Horse racing is getting dragged through the mud this week by PETA's protests after Derby runner-up Eight Belles broke both ankles and had to be killed right there on the Louisville track last Saturday.

Commentators are noting how much trouble the sport is in as long as its "athletes" have to be killed after breaking down. Conversely, others are optimistically pointing out that Derby winner Big Brown might be the first Triple Crown winner since 1978, giving the sport a supposed much-needed shot in the arm.

Neither argument has much real-world merit.

The death of the horses can't be defended and if people want to protest, hey, go ahead. The industry over-breeds the thoroughbreds and then, because of fear of financially costly injury, doesn't train them long enough before pushing them ridiculously hard at too early an age.

All so some rich owner can hug women in silly hats and cry like they actually did something.

But as a business, horse racing is oblivious to these deaths. Yeah, everyone feels bad for a second, but then there is another race or another round of drinks or another sun dress walking by to distract.

To call the horses a secondary attraction for many fans is to vastly overstate their importance. It may be cruel and impolite to say but, for many fans, the horses are only slightly more valued than a bumper in NASCAR and only moderately more than a keno ball or an ace of clubs.

The horses are nothing but the means by which all the drunken gambling is made both legal and socially acceptable.

It would be humane and nice if this wasn't so, but, hey, did anyone weep for the cow that became the saddle?

As Fox Sports' Michael Rosenberg pointed out, Eight Belles' death was only a story because she finished second. If she had been killed after a last-place finish, almost no one would have noticed.

By placing, gamblers had to cash tickets on a dead horse. This was assuredly unsettling, although not unsettling enough to stop anyone from doing it.

Conversely, horse racing doesn't suffer from the lack of a "super horse" to excite the casual fan. Yes, if Big Brown wins the Triple Crown, the extra media coverage and casual fan attention won't hurt the bottom line, but his impact would be limited.

These are not the days of Seabiscuit, where a famous horse would tour the country for years drawing huge crowds to every two-bit track. If Big Brown wins the Triple Crown and is celebrated as an all-time great, he will, most likely, retire immediately. At most, he'd race in the Breeders' Cup in October.

His value is at the stud farm and risking death is an unwise business decision. You remember Smarty Jones, who won the first two legs of the 2004 Triple Crown and got everyone excited? He faded down the stretch at the Belmont and never raced again.

His impact – other than in breeding – was over.

No horse, no matter how great, is going to change the game for horse racing because once they do anything exciting they become too valuable to do it again.

Not that it matters. The people come to the track without knowing anything about any of the horses. It's the experience, not the participants, which bring people and their pocketbooks out.
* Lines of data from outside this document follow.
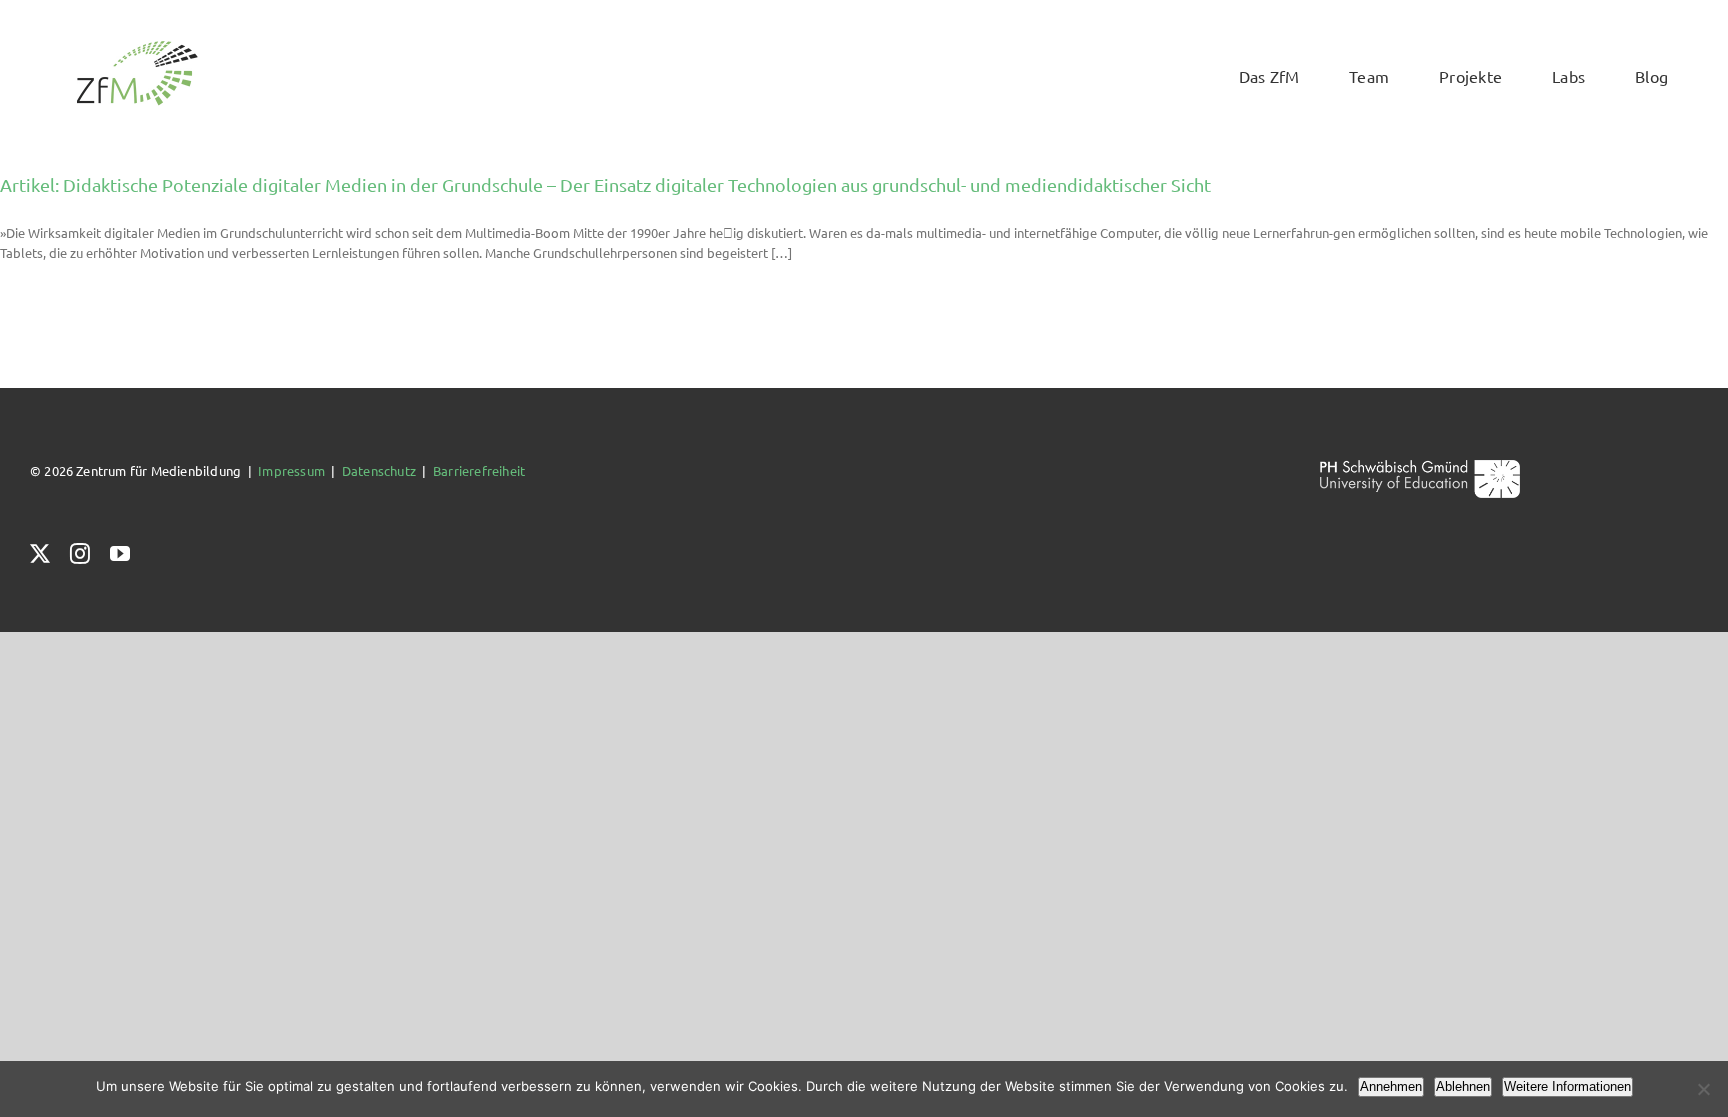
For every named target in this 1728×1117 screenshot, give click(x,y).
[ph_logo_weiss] (1420, 466)
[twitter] (40, 554)
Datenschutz (379, 470)
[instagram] (80, 554)
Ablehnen (1463, 1086)
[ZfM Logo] (137, 46)
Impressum (291, 470)
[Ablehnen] (1703, 1089)
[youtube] (120, 554)
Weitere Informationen (1567, 1086)
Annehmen (1391, 1086)
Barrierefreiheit (479, 470)
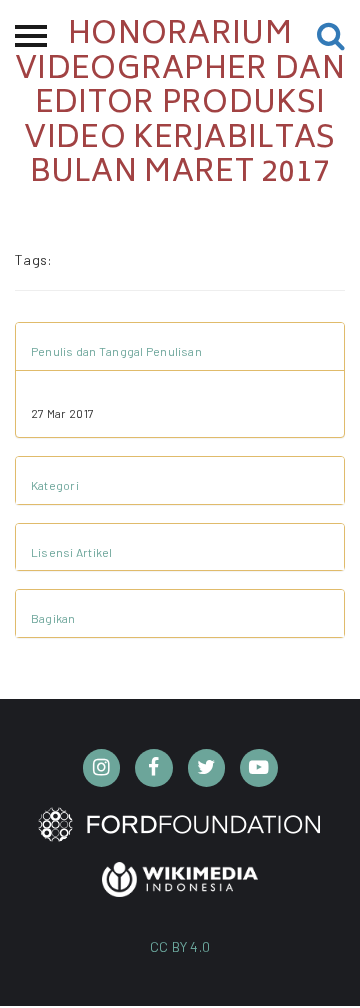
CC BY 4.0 (180, 946)
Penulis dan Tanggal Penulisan (116, 351)
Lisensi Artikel (72, 552)
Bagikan (53, 618)
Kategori (55, 485)
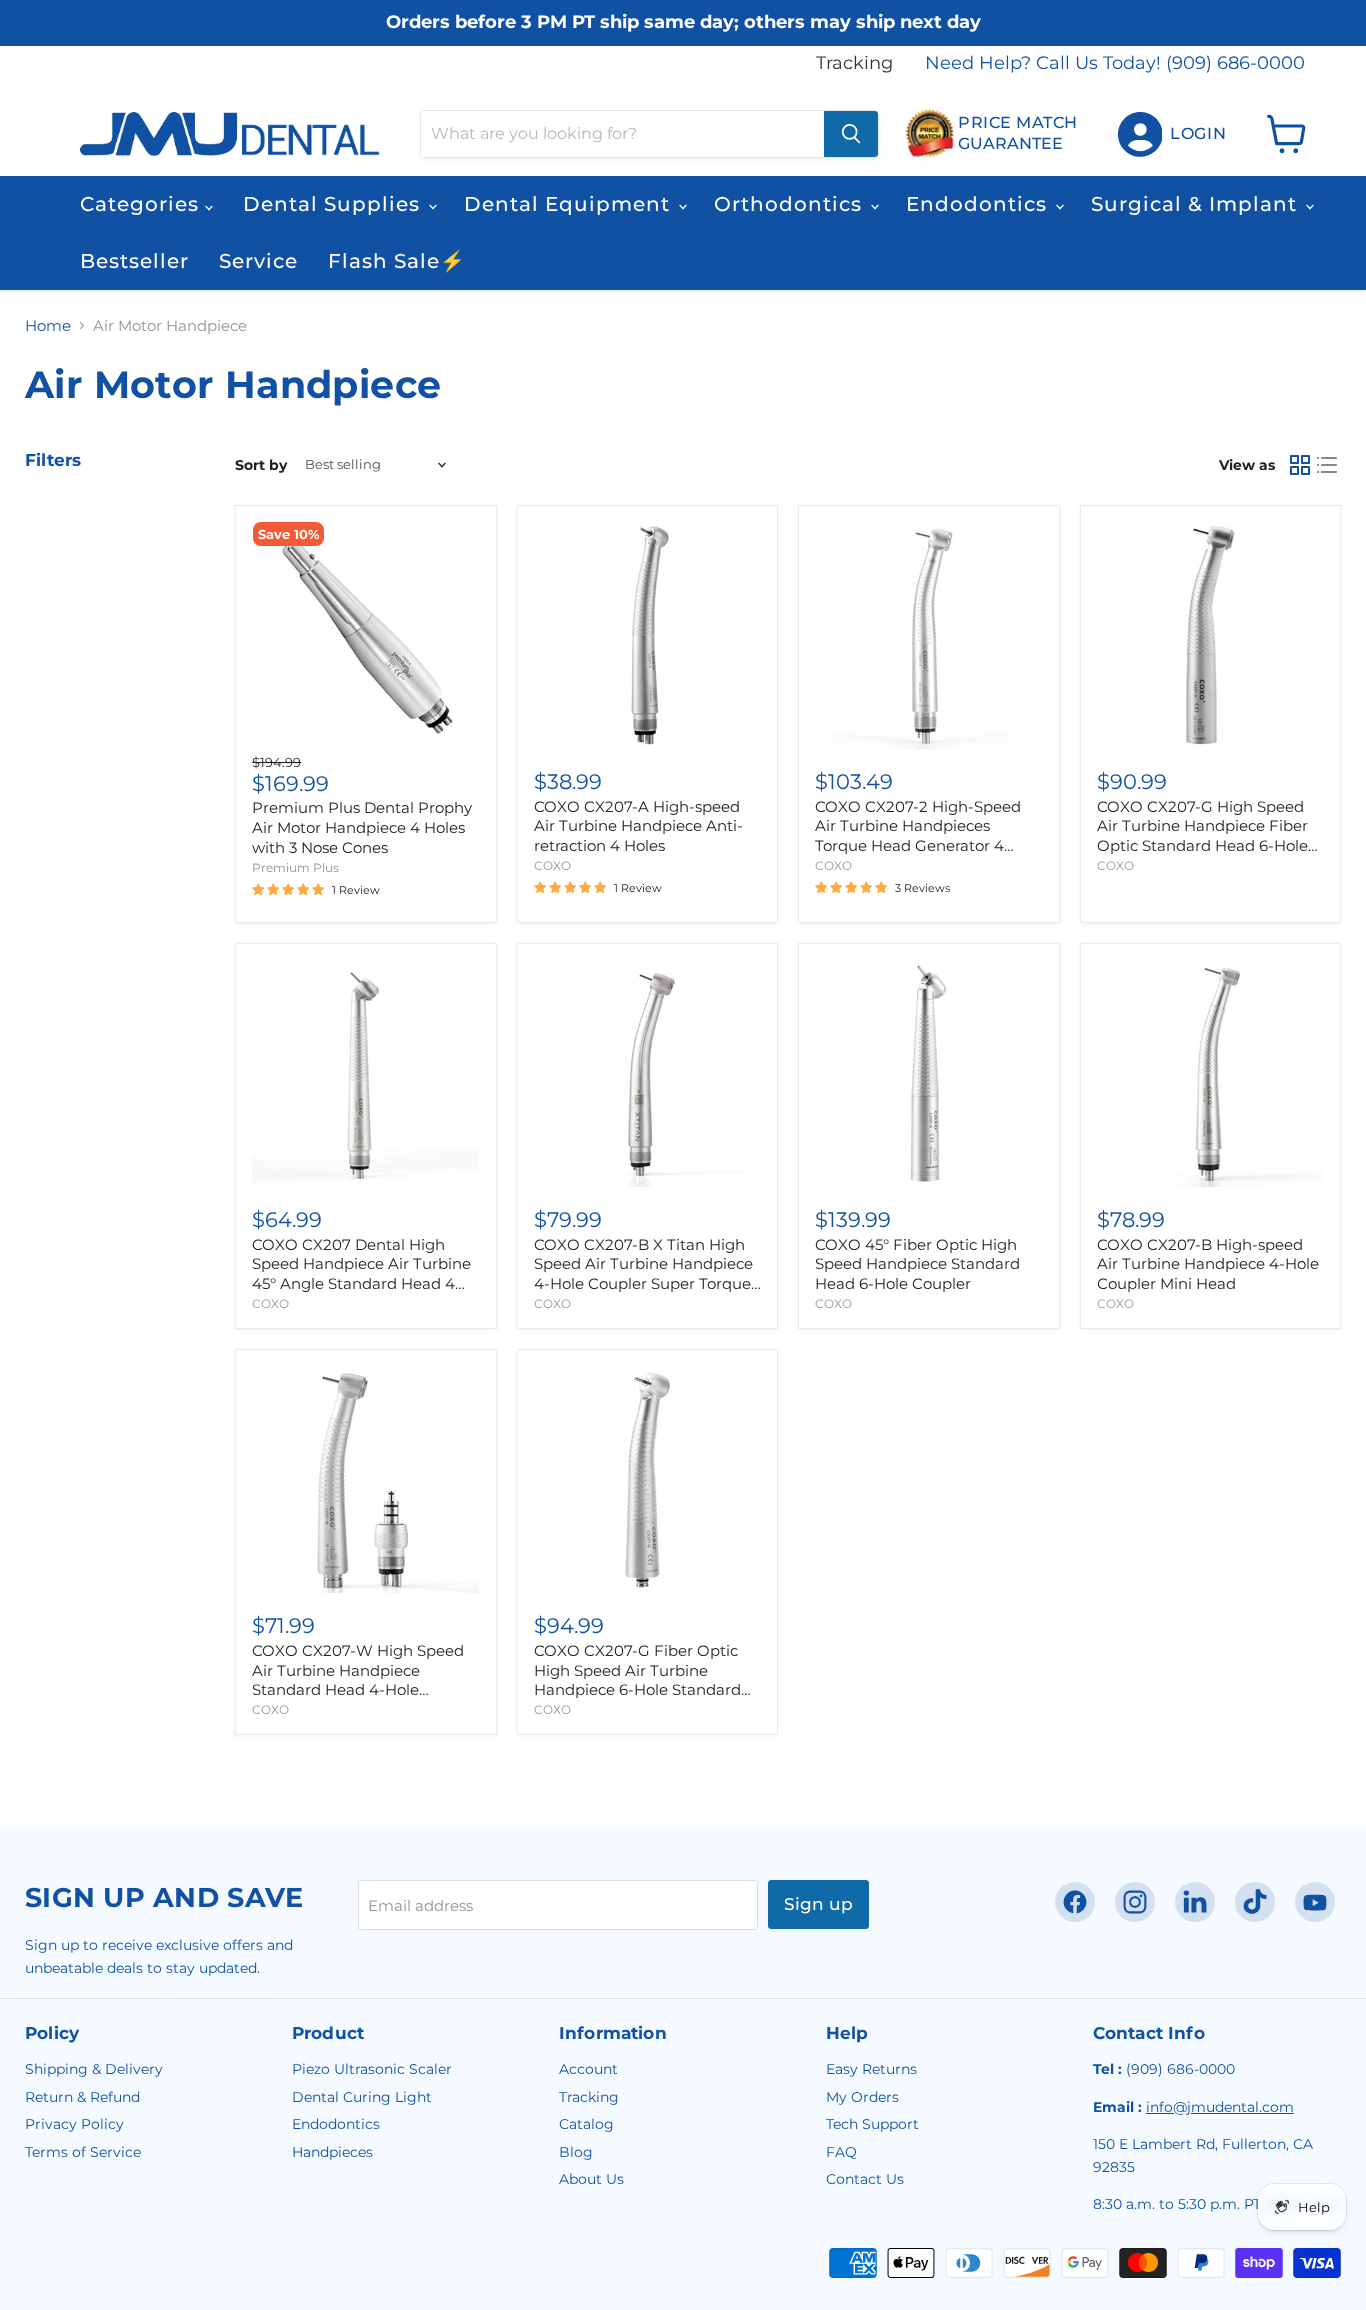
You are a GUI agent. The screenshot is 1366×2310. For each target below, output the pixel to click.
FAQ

Yet everyone says horse racing is suffering. Maybe in top-of-mind consciousness, but that's it.

In 2006, some $15.6 billion was wagered on horse racing. Sports Illustrated estimated that the tracks kept $3.1 billion of that. Therefore, its revenue, even before admissions, concessions, parking, advertising and merchandising already beat out the NBA ($3 billion) and the NHL ($2.3 billion.)

Who needs a LeBron James or Sidney Crosby? Let alone a Secretariat?

The future of horse racing is in the continued sprucing up of the facilities. The more opulent, clean and modern the track, the bigger (and some would say better) the crowd. And that's been the industry's push, even at mid-level tracks that see the potential in posh.

The well-dressed, well-to-do crowd that's ready to party is slowly replacing the old-school rail birds that look like Paulie from "Rocky."

That was the crowd at the Derby – 157,770 strong, the second largest ever. And that will be the scene at the Preakness and the Belmont and this summer all over the country.

The weather is great, the gambling and alcohol plentiful and the people beautiful.

For horse racing, neither triumph nor tragedy really matters at all.